# Montreal- where to stay



## Cookie121 (Mar 8, 2008)

Going to Montreal for 3 nights. Just spouse and myself. 
Is it best to stay downtown or in Old Montreal.
And where?

Thanks.


----------



## Kola (Mar 8, 2008)

Best to stay in one of the hotels on Sherbrooke St.,  you will be within walking distance to everything. You can always have lunch or dinner in one of the Old Montreal places if you want. Keep in mind that there is a H-U-G-E below-ground shopping and entertainment area right dowtown. Good luck.

K


----------



## eal (Mar 8, 2008)

check this thread

http://www.tugbbs.com/forums/showthread.php?t=40173&highlight=montreal


----------



## pwrshift (Apr 6, 2008)

I always liked the Bonaventure in Mtr....good underground shopping, dining, etc.

http://www.greatcanadianhotels.com/en/ourhotels/ourhotels_qc_montreal_hiltonmontreal.asp

Brian


----------



## Aldo (Apr 8, 2008)

We generally stay at the Travelodge.  Right on Rene Leveque Street, by Chinatown, walking distance to old town, and St. Laurent Street, and St. Catherine Street.

Tiny tiny rooms, but clean and very convenient to everything.  It's about $90 a night, and this includes a tremendous breakfast.

Best deal in town, though, if you're there when the college is out, is renting a room in the dorms at McGill.  It's about $40.

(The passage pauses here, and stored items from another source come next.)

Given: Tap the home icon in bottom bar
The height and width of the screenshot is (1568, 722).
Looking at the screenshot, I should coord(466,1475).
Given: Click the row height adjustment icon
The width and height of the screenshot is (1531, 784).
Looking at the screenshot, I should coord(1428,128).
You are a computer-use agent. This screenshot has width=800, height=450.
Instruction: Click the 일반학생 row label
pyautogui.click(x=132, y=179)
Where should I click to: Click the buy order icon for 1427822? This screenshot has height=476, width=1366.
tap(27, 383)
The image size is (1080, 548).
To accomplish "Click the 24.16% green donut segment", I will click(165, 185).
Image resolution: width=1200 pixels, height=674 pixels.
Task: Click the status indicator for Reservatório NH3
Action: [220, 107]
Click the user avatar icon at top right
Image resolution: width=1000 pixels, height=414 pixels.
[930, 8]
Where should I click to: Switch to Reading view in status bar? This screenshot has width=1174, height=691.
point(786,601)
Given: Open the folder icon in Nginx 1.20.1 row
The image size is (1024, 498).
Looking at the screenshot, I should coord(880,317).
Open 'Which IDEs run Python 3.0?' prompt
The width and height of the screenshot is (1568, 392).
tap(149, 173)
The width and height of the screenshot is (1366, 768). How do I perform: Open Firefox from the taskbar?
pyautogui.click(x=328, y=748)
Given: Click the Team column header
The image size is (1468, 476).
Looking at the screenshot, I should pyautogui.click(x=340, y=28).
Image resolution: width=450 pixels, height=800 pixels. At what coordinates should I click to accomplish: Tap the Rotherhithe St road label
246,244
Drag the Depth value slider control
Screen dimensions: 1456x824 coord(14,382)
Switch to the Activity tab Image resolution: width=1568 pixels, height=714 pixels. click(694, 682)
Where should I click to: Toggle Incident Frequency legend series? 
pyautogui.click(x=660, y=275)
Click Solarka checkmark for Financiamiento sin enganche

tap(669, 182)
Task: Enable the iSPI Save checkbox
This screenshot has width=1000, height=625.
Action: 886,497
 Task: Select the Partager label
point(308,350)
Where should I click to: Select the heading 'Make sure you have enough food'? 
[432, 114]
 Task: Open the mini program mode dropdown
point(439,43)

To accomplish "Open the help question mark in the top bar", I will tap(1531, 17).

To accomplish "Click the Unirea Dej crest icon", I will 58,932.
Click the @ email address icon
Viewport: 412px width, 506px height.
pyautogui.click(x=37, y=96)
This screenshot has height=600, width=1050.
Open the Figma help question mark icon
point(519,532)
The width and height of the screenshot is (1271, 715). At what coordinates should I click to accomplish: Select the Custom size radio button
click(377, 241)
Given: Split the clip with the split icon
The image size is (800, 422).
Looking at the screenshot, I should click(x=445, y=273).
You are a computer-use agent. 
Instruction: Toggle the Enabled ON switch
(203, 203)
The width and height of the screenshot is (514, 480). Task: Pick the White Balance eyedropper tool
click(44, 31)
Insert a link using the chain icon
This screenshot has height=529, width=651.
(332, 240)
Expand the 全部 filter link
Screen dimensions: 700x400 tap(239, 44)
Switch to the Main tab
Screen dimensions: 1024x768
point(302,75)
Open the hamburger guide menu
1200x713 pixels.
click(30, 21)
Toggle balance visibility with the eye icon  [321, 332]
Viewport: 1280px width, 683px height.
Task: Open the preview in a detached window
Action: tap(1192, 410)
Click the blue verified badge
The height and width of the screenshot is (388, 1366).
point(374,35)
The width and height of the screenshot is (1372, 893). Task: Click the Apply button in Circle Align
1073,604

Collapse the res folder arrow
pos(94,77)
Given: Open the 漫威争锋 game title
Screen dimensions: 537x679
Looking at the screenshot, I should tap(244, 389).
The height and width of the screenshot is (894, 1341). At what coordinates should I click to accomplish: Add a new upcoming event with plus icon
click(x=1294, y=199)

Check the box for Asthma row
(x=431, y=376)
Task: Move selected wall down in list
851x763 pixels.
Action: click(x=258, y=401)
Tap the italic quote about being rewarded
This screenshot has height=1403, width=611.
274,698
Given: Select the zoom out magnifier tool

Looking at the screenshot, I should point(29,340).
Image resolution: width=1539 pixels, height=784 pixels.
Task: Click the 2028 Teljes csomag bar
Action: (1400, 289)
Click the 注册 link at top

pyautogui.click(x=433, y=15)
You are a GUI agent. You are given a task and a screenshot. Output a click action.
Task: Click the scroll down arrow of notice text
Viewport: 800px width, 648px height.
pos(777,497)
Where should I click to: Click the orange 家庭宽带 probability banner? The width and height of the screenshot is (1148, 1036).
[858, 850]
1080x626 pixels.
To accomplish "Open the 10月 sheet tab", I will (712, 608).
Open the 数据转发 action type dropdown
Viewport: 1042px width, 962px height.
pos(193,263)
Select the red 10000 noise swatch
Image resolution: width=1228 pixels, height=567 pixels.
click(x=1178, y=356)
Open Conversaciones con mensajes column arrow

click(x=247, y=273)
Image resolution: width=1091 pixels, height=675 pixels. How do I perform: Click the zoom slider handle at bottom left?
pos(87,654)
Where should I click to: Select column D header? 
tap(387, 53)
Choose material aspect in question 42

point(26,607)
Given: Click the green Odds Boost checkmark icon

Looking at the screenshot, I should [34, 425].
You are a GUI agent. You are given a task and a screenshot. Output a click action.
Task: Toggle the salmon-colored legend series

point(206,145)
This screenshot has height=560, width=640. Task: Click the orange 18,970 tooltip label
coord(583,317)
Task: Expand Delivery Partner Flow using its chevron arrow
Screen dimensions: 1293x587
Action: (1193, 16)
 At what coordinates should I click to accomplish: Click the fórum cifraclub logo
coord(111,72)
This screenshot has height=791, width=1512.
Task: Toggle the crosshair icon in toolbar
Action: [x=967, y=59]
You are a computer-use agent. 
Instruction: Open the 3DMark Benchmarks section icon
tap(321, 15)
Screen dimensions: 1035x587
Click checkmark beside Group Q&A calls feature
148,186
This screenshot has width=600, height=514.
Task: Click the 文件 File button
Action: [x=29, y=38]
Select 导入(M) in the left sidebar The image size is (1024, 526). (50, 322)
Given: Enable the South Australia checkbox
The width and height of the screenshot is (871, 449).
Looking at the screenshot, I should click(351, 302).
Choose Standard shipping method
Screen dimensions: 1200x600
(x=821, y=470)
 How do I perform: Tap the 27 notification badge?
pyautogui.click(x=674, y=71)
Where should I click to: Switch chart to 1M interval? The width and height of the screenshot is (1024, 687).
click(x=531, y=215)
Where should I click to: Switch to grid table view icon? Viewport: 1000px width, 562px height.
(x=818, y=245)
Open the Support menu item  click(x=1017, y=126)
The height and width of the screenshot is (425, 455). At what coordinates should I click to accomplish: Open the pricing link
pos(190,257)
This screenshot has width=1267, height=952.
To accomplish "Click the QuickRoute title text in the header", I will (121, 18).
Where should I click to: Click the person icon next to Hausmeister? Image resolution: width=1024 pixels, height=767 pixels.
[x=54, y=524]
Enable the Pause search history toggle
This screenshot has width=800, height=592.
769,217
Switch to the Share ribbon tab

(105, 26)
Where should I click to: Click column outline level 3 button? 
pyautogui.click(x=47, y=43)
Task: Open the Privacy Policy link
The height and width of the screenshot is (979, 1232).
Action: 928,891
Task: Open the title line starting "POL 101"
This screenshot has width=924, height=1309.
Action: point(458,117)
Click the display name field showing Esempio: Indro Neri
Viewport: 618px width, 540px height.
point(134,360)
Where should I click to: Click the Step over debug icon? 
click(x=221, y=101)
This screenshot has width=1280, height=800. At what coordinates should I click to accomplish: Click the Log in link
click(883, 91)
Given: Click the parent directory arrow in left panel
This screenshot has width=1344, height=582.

Bon voyage, et amusez-vous bien.  Vive la Quebec libre!


----------



## vivalour (Apr 8, 2008)

Cookie121 said:


> Going to Montreal for 3 nights. Just spouse and myself.
> Is it best to stay downtown or in Old Montreal.
> And where?
> Thanks.



If you are going in the summer, I would opt for one of the historic hotels in Old Montreal near the harbour. It's really pleasant to walk in the harbour area, with lots going on day and night. We have stayed at Le St Sulpice: very comfy, suites of various sizes for a couple, with nice elegant breakfasts in the hotel, and many very good restaurants nearby. 

If you want a more conventional hotel in Old Montreal, Marriott Springhill Suites is ok, good location, more "budget priced," with continental breakfast included. 

Marriott Residence Inn offers good value on Peel Street off Sherbrooke (very central to downtown).  Room includes a pretty good full breakfast in the second-floor lounge, with free tea, coffee and fruit available all day.


----------



## pwrshift (Apr 10, 2008)

I had forgotten about Le St Sulpice - very nice and pet friendly too!  

http://www.lesaintsulpice.com/flash/eng/ss.htm

Another place I liked, but somewhat expensive for more than a 'room' is the St. James...also pet friendly.  Last time I was there they arranged for me to be picked up at the airport ... in a Rolls!

http://www.hotellestjames.com/pages/location.htm

You may never want to leave these places!

Brian


----------



## pcgirl54 (Apr 11, 2008)

Through AAA our son just stayed at the Days Inn. Nice online affordable rates and the reviews were very good on multiple sites. There are two Days Inns 1 mile apart. He paid around $100 a night.


http://www.daysinnmontreal.com


http://www.gtahotels.com/hotels/days_inn_montreal_metro_centre_hotel.htm


AAA rates beat everyone else and you can book on their website.


----------



## vivalour (Apr 11, 2008)

pwrshift said:


> Last time I was there they arranged for me to be picked up at the airport ... in a Rolls!
> 
> http://www.hotellestjames.com/pages/location.htm
> 
> ...



In a Rolls! Very impressive for a Montreal hotel!


----------



## MaryH (Apr 15, 2008)

Cookie 121,

You did not mention your price range and time of travel.  I travelled frequently to Montreal for Business so may be a little biased but let me give it a stab.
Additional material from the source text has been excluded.